PROVIDED MATERIAL -
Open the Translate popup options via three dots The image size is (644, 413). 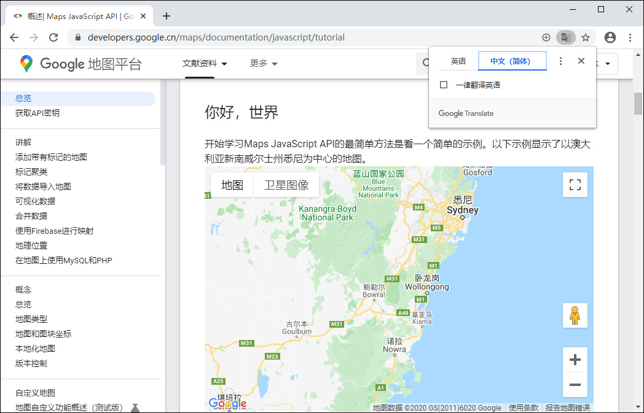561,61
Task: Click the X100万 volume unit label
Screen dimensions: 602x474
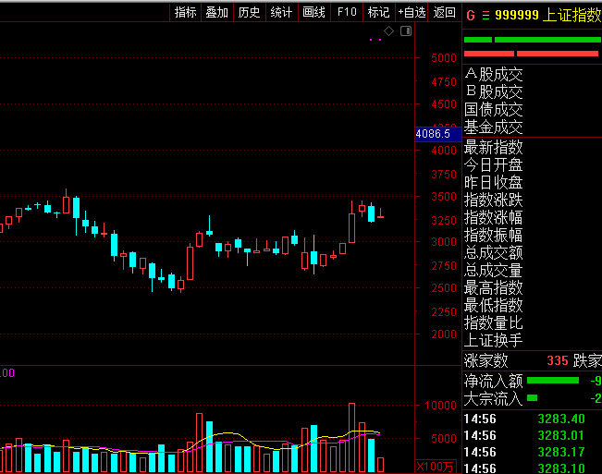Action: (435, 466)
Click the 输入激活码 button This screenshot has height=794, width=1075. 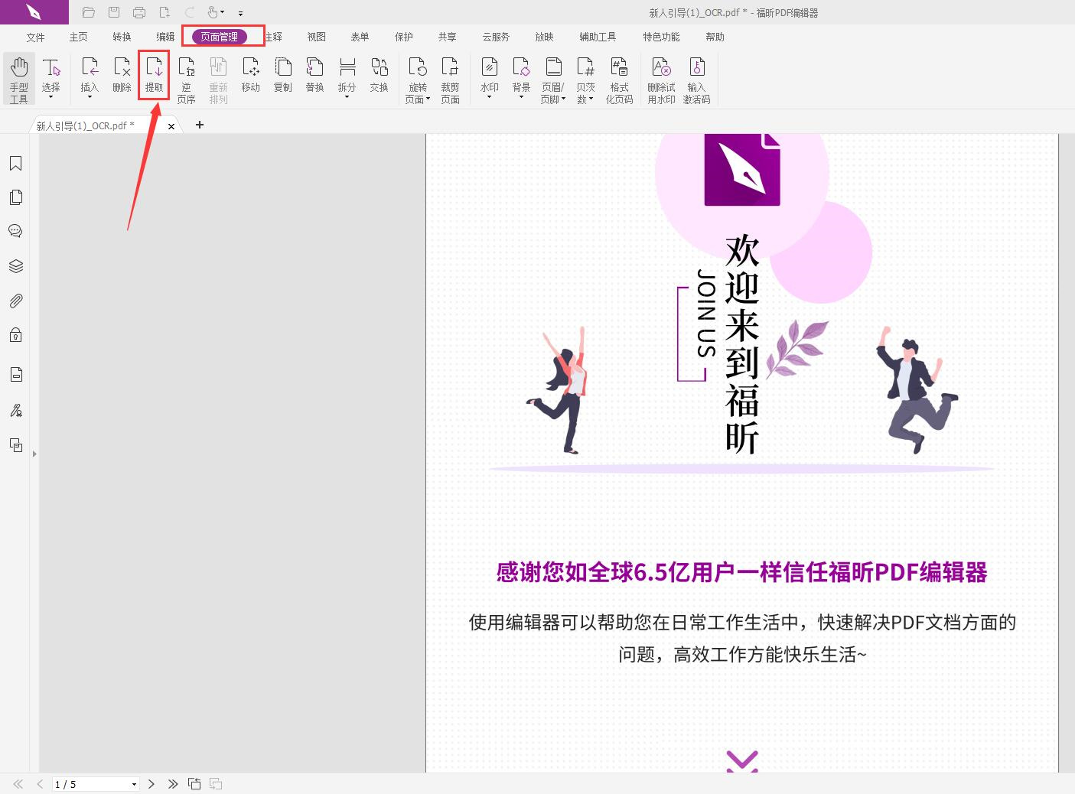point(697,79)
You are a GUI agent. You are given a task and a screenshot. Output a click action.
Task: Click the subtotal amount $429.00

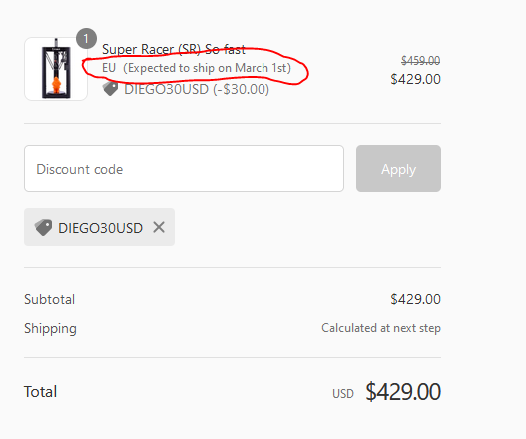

EXERCISE GOAL - Your answer must be the lines from the one containing "You are a GUI" through the last line of the records, printed exactly with no pictures; please include both ends.

ANSWER TO THE PROBLEM -
You are a GUI agent. You are given a task and a screenshot. Output a click action.
Task: Click the subtotal amount $429.00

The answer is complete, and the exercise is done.